Provided text:
FloLevel Technologies ©

Self-Cleaning - How it works

Self-Cleaning - In action

Ultrasonic Cleaning: Mineral Recovery, Flotation Cells 


Flotation Cells have a history of scale and soluble buildup issues on any device that are installed in the Pulp/Slurry, Froth areas. This degree of buildup and scaling, largely depends on the makeup of the ore body and for that reason is site specific.

Displacement Floats (used with level transmitters), Pressure transmitters and Conductivity probes that are immersed in the Pulp/Slurry and Froth are “passive” technologies that do not prevent these forms of soluble and insoluble buildup and so they will be adversely affected over time.

The FloLevel
Array transducers use “active” Ultrasonic Cleaning to remove soluble and insoluble scaling and build-up.

The Ultrasonic Cleaning power produced from the Array transducers when compared to typical sonar ultrasonics is 20 - 50 times more powerful and has been designed to create a phenomenon called RAREFACTION in front of the transducer diaphragm.

When a sound wave is produced, half of the sound wave is a pressure compression component and the other half is a reduced decompression component, which is referred to as a Rarefaction effect.

Rarefaction causes the liquid to fracture in front of the diaphragm which creates microscopic bubbles called cavitation. These bubbles form and collapse which cause high powered implosions, commonly associated with Ultrasonic Cleaning. The cleaning power for the low frequency transducers used are sufficient to remove scale, grease which are both insoluble and soil, calcium, salts, etc which are soluble in nature.

If the FloLevel
Array was turned off and build-up was to occur on the diaphragms of the transducers, the system would self-clean and remove the build-up, without the necessity of removing the Array hardware from the Flotation Cell.

Sizing the transducer frequency for the mining environment is critical. Cavitation implosion intensity for the cleaning affect in Flotation Cells needs to take into consideration, scaling and other soluble buildup issues. The cavitation intensity (bubble size) increases as the transducer operating frequency decreases. The larger the cavitation implosion intensity, the greater the power cleaning capability.

Inversely, the higher the transducer operating frequency, the smaller the cavitation intensity and therefore can only be considered for service applications that are less arduous.

Extracted material:
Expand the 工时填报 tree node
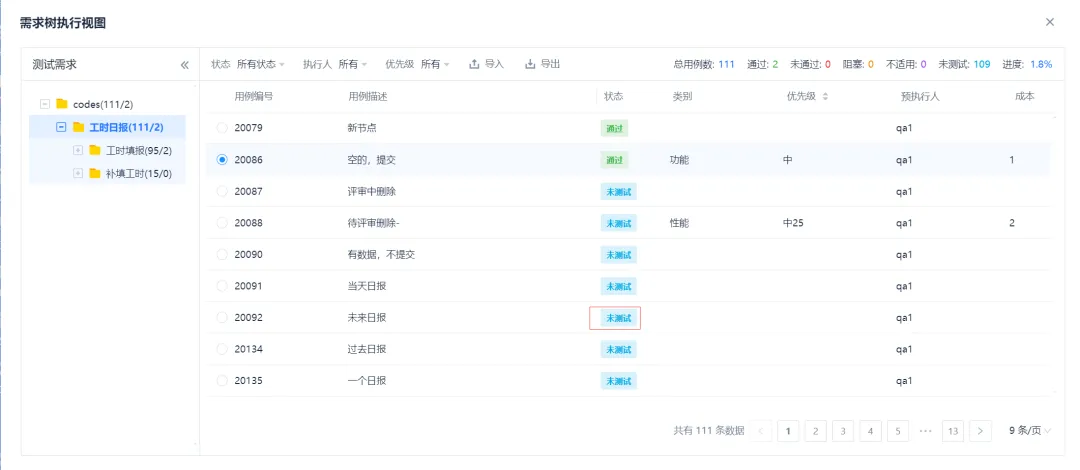 click(78, 150)
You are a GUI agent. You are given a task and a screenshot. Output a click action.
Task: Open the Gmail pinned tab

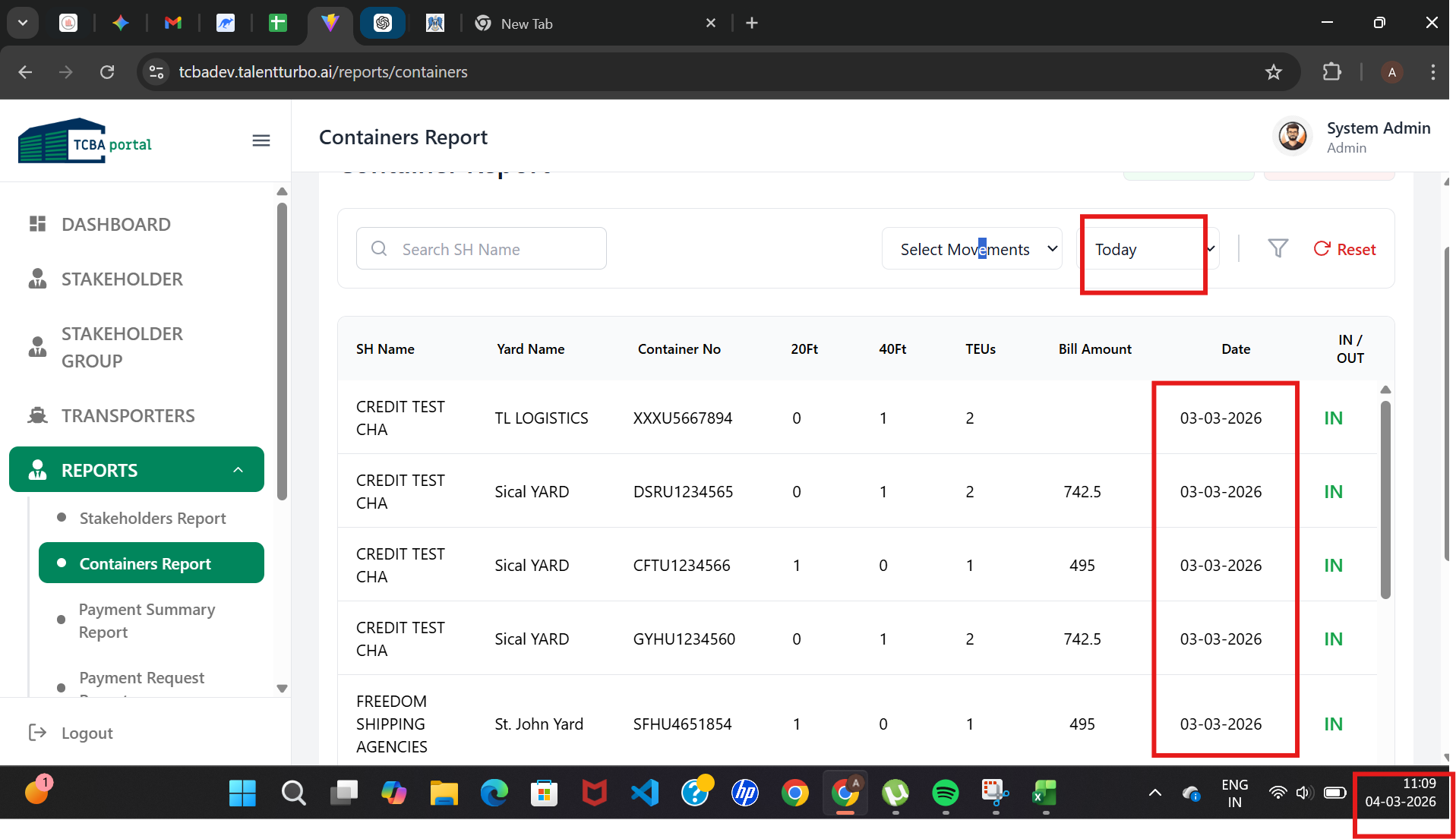pos(173,23)
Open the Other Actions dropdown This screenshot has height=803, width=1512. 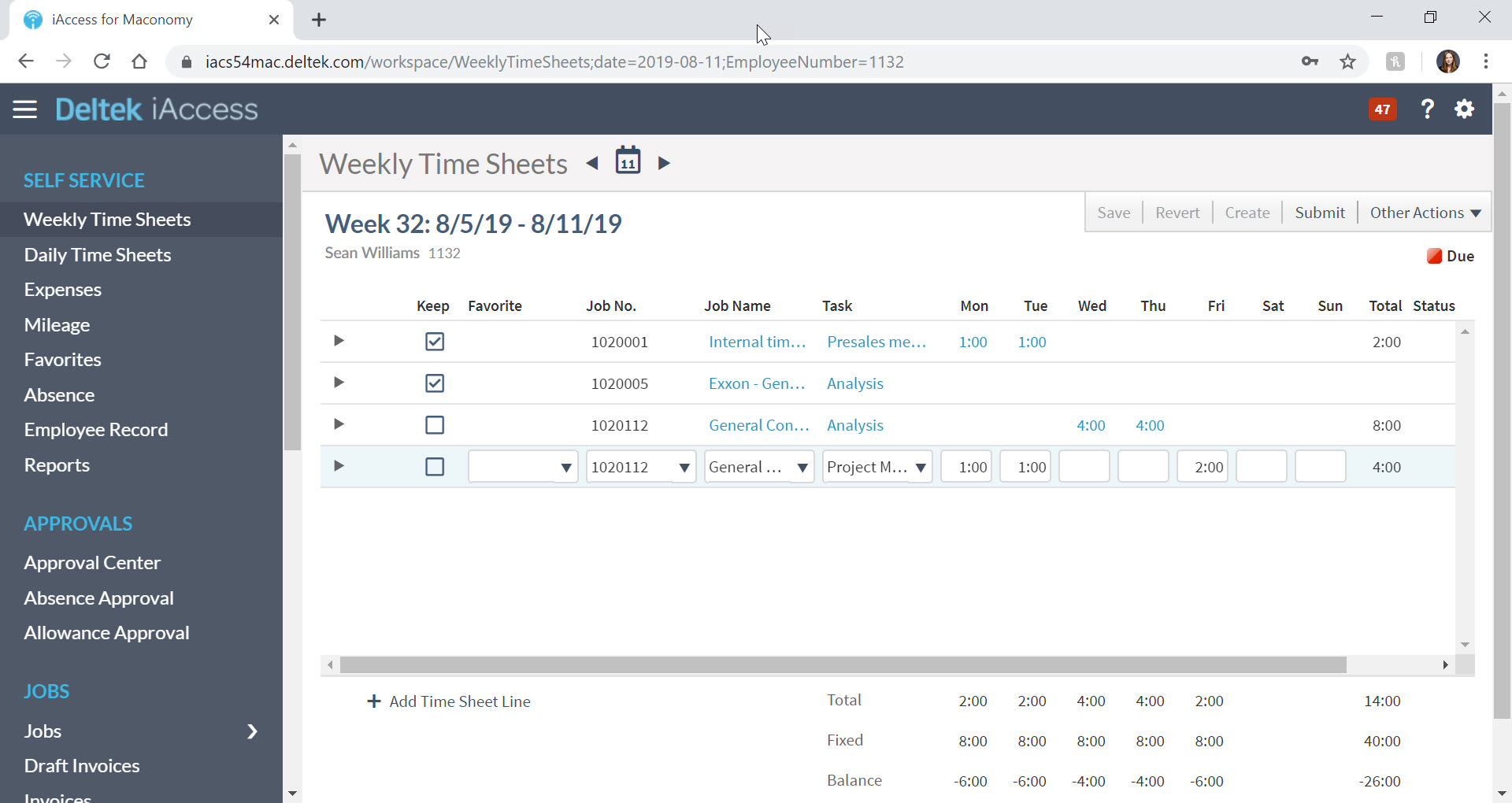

Problem requirements:
Answer these questions using the FloLevel text:
1. Which three passive technologies immersed in the pulp/slurry and froth does it list?
2. How many times more powerful is the Array transducers' cleaning power than typical sonar ultrasonics?
3. What happens to cavitation intensity as the transducer operating frequency decreases?

Result below:
1. Displacement floats, pressure transmitters and conductivity probes.
2. 20 to 50 times more powerful.
3. It increases.